Although many market players root for stocks to go straight up every day, it is refreshing from a trading standpoint to have some periodic bouts of weakness. Pullbacks allow charts to form more favorable patterns and it relieves the overbought conditions. In addition, it is helpful to have some bears and skeptics that prevent the action from becoming too frothy.
This morning we finally have some January 22. The main justification for the pressure is a cut in European economic growth that I mentioned in my opening column. There was one good intraday bounce so far which has been the pattern lately but what will be key is if intraday lows are breached and the indices do not rally in the last hour. If that occurs then there will be a change in market character.

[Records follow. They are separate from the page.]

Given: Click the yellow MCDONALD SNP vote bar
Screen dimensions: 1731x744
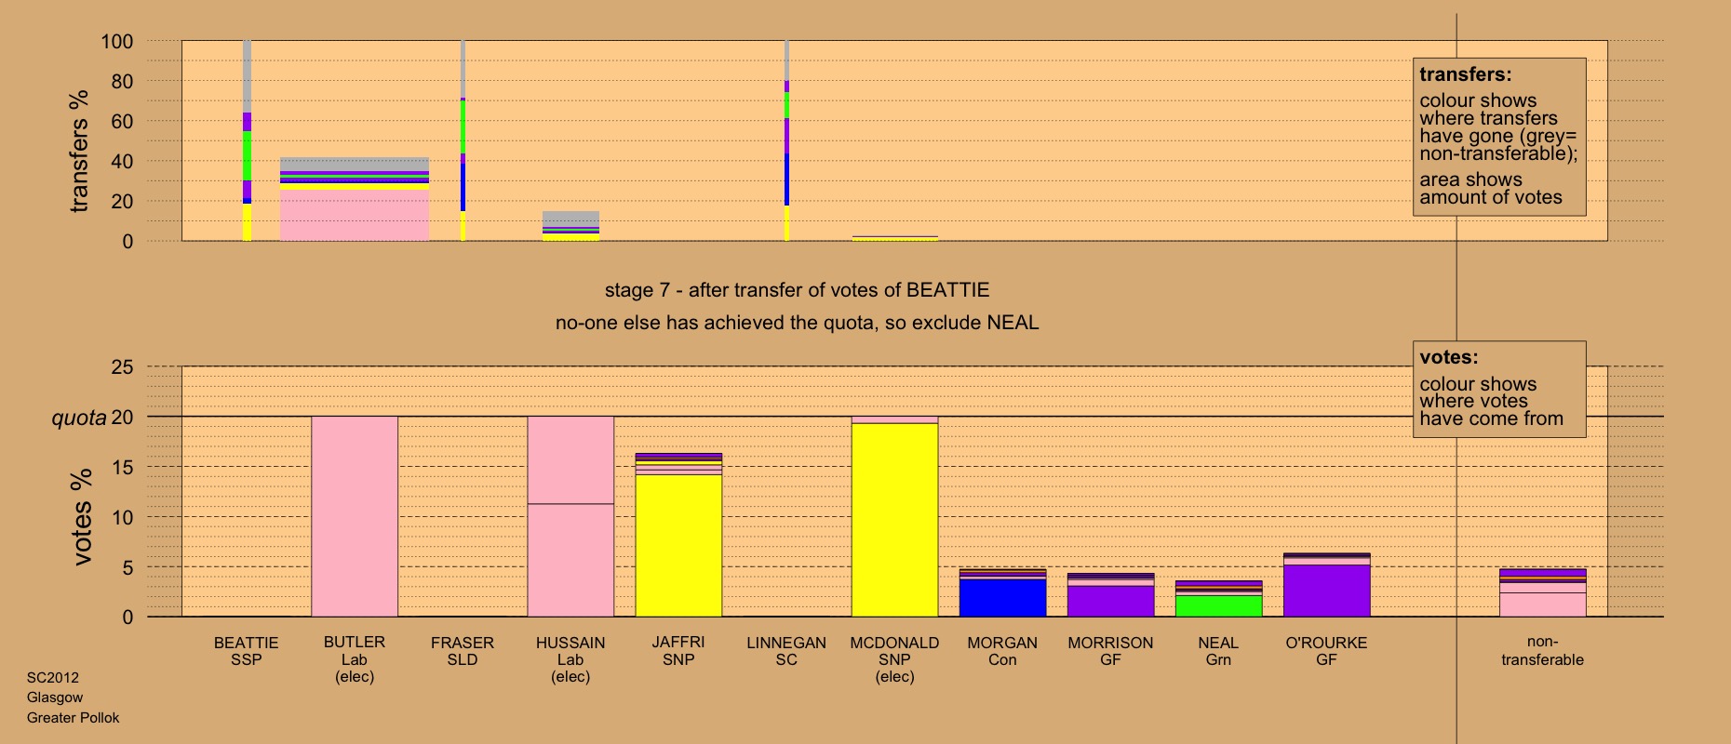Looking at the screenshot, I should 894,519.
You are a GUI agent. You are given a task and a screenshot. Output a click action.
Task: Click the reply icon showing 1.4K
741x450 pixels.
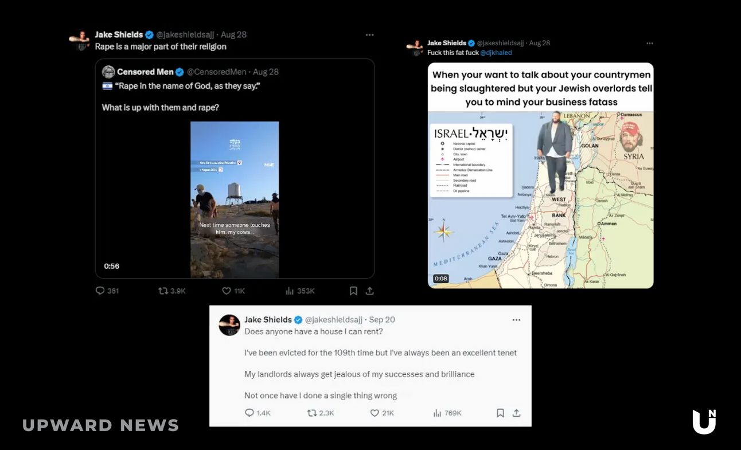(249, 413)
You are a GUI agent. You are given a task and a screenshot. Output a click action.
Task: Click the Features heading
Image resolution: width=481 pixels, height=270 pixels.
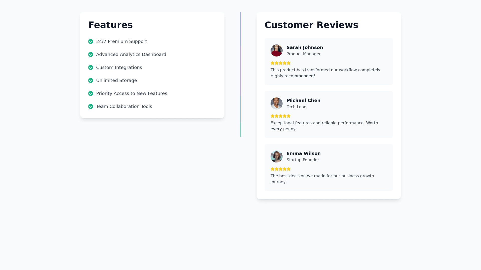(x=110, y=25)
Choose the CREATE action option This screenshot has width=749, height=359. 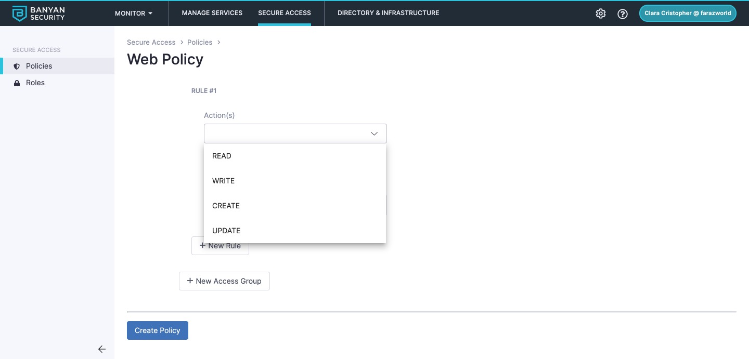(226, 206)
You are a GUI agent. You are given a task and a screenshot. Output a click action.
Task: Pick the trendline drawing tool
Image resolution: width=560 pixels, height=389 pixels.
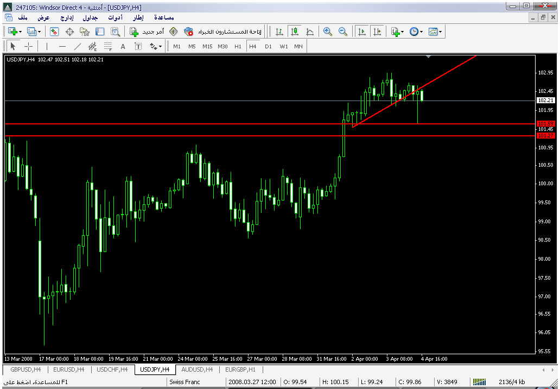[78, 46]
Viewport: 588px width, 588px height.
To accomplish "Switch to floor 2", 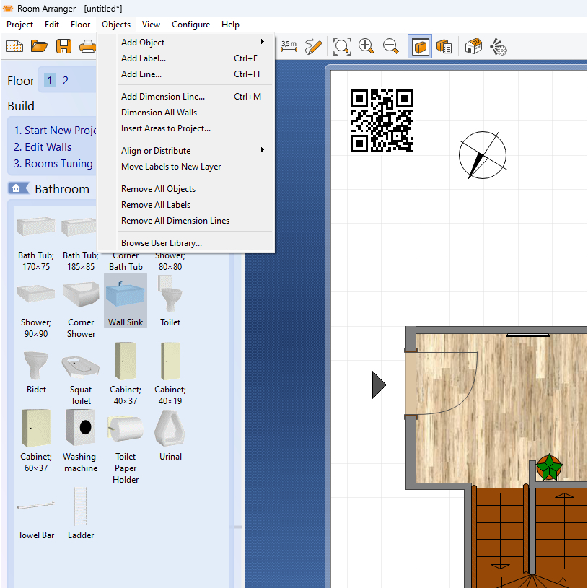I will (66, 81).
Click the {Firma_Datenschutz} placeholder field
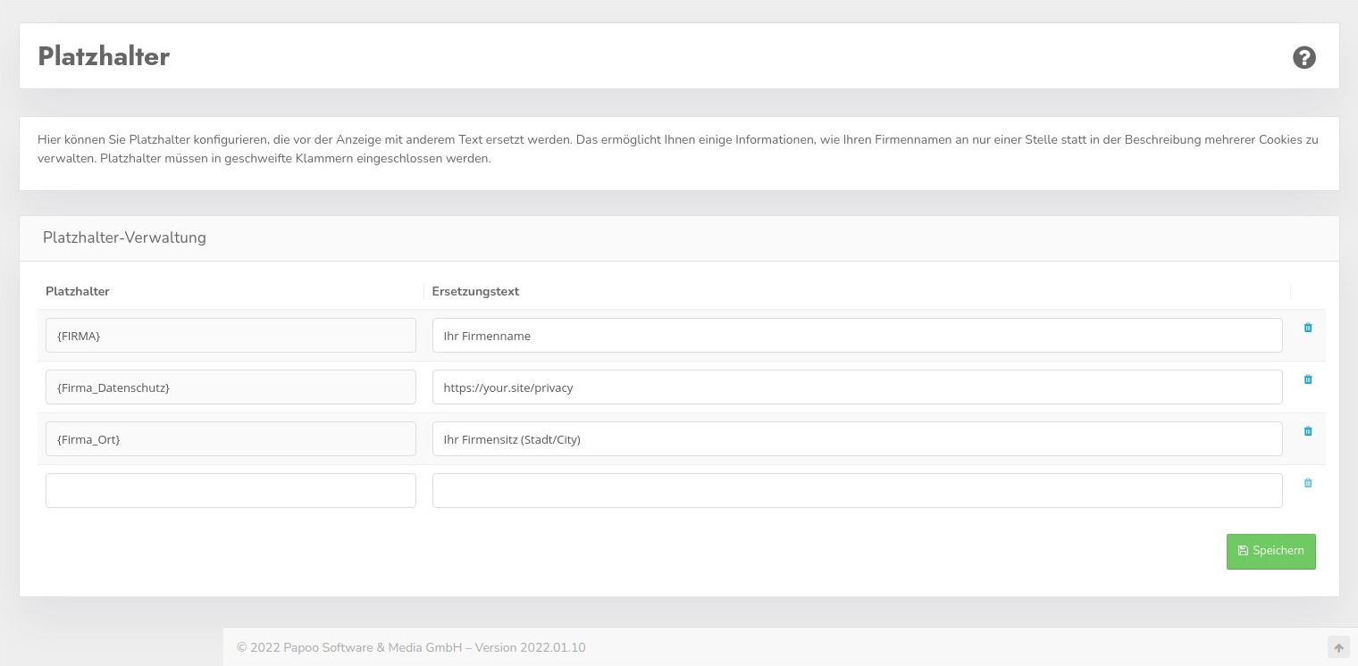The height and width of the screenshot is (666, 1358). point(231,387)
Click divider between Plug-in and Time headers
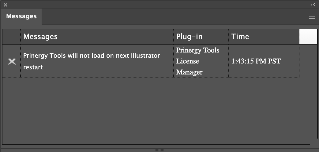The width and height of the screenshot is (319, 152). point(229,37)
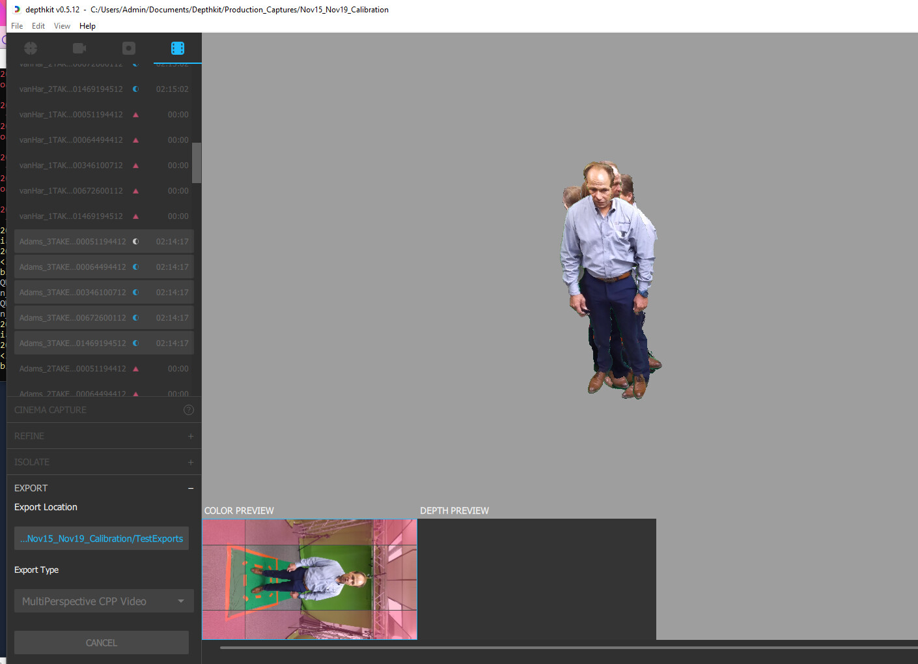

Many of the bears are looking for the market to go straight back down but I believe that is very unlikely. We have gone straight down and then straight up over the last few months and I believe it is more likely now that we see trading range action. Eventually that will resolve itself in another strong directional move but in the near term I'm looking for inconsistency rather than trending action.
The indices are hitting new intraday lows on headlines that Larry Kudlow is saying that there is a pretty sizable distance to go in the China trade talks. That is no big surprise and I expect to see some positive comments as well which will keep the action choppy.
Breadth is running 2 to 1 negative but I like how some of the small caps are pulling back to support. For example NIO (NIO) , which broke out yesterday, has pulled back sharply and I am looking to add into the weakness down to $7.75 support. Intelsat (I) reversed hard yesterday and is now back to its 50-day simple moving average support. Pyxus (PYX) , my stock of the week, is basing nicely in the $16 area.
Weak action is a refreshing change and it doesn't mean the market is going to collapse. Think opportunistically while you navigate this action.